> **Work task**
Wherever "Services" appears in the records below, copy the line that holds it.

> **Information**
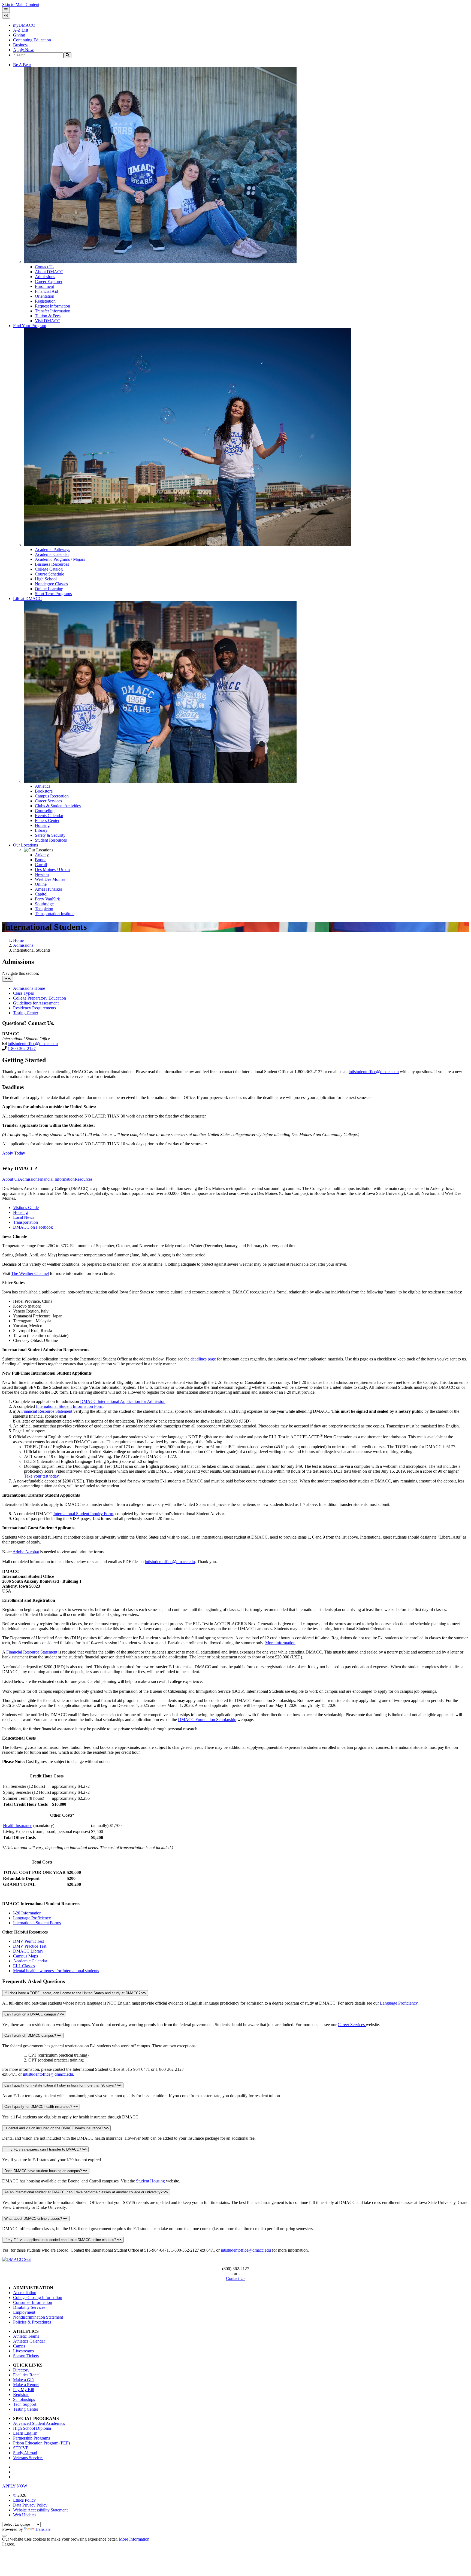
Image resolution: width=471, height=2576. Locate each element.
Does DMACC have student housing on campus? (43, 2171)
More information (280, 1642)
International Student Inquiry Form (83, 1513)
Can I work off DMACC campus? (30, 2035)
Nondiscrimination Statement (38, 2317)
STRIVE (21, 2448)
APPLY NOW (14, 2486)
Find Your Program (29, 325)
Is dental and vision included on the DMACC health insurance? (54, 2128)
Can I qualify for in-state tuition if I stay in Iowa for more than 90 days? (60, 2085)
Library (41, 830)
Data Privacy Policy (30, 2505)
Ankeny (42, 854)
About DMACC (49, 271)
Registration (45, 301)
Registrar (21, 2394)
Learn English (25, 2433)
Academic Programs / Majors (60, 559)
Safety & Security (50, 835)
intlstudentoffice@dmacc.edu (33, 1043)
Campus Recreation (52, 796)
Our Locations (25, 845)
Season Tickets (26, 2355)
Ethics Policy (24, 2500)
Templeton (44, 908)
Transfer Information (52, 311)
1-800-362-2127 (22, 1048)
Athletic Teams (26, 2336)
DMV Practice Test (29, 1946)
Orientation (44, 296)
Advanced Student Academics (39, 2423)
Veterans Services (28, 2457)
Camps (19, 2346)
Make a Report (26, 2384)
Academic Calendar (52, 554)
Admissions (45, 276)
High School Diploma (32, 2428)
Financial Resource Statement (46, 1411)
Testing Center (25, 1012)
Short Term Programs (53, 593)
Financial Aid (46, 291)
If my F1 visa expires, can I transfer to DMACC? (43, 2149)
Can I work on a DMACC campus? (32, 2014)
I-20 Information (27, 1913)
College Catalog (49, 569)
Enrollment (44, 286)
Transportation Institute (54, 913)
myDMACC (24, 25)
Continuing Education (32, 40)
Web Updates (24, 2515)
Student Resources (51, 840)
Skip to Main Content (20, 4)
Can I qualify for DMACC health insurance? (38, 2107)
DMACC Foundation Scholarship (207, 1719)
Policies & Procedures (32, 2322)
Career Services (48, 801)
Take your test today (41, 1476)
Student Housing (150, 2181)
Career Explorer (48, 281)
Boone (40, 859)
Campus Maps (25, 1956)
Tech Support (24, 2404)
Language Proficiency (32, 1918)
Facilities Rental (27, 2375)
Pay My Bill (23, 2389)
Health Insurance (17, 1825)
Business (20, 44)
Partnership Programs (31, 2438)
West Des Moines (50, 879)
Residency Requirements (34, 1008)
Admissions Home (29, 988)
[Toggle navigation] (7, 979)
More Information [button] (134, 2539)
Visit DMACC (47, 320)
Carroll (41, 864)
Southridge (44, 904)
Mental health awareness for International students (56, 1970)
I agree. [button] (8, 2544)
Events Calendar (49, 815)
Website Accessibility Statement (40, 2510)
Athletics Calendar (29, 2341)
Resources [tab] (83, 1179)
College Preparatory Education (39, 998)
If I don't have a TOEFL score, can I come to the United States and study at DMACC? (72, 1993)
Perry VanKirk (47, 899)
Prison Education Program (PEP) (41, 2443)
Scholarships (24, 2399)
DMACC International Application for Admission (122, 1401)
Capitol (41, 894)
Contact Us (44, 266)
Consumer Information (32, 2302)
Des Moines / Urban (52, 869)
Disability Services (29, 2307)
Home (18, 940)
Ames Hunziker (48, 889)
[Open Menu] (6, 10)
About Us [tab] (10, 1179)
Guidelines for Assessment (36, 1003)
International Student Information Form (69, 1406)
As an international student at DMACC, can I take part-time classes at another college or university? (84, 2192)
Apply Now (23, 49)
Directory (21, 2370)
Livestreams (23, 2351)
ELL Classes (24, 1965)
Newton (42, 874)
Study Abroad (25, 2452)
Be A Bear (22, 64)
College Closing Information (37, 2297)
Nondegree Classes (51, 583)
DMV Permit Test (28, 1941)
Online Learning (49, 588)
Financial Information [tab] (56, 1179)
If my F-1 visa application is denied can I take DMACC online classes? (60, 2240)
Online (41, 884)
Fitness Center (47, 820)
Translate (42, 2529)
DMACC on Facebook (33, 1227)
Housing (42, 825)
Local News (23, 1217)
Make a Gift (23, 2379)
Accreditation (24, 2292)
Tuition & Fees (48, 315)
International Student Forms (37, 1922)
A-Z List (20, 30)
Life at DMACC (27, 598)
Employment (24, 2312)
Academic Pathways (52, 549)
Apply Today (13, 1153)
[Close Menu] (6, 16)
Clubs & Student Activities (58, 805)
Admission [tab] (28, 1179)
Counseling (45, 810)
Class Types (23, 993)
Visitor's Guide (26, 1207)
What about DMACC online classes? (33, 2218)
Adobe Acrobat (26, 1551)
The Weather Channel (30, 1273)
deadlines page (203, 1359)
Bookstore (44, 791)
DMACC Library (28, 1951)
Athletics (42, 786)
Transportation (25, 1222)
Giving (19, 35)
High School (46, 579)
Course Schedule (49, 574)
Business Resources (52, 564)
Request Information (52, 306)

> **Exercise output**
Veterans Services (28, 2457)
Career Services (48, 801)
Disability Services (29, 2307)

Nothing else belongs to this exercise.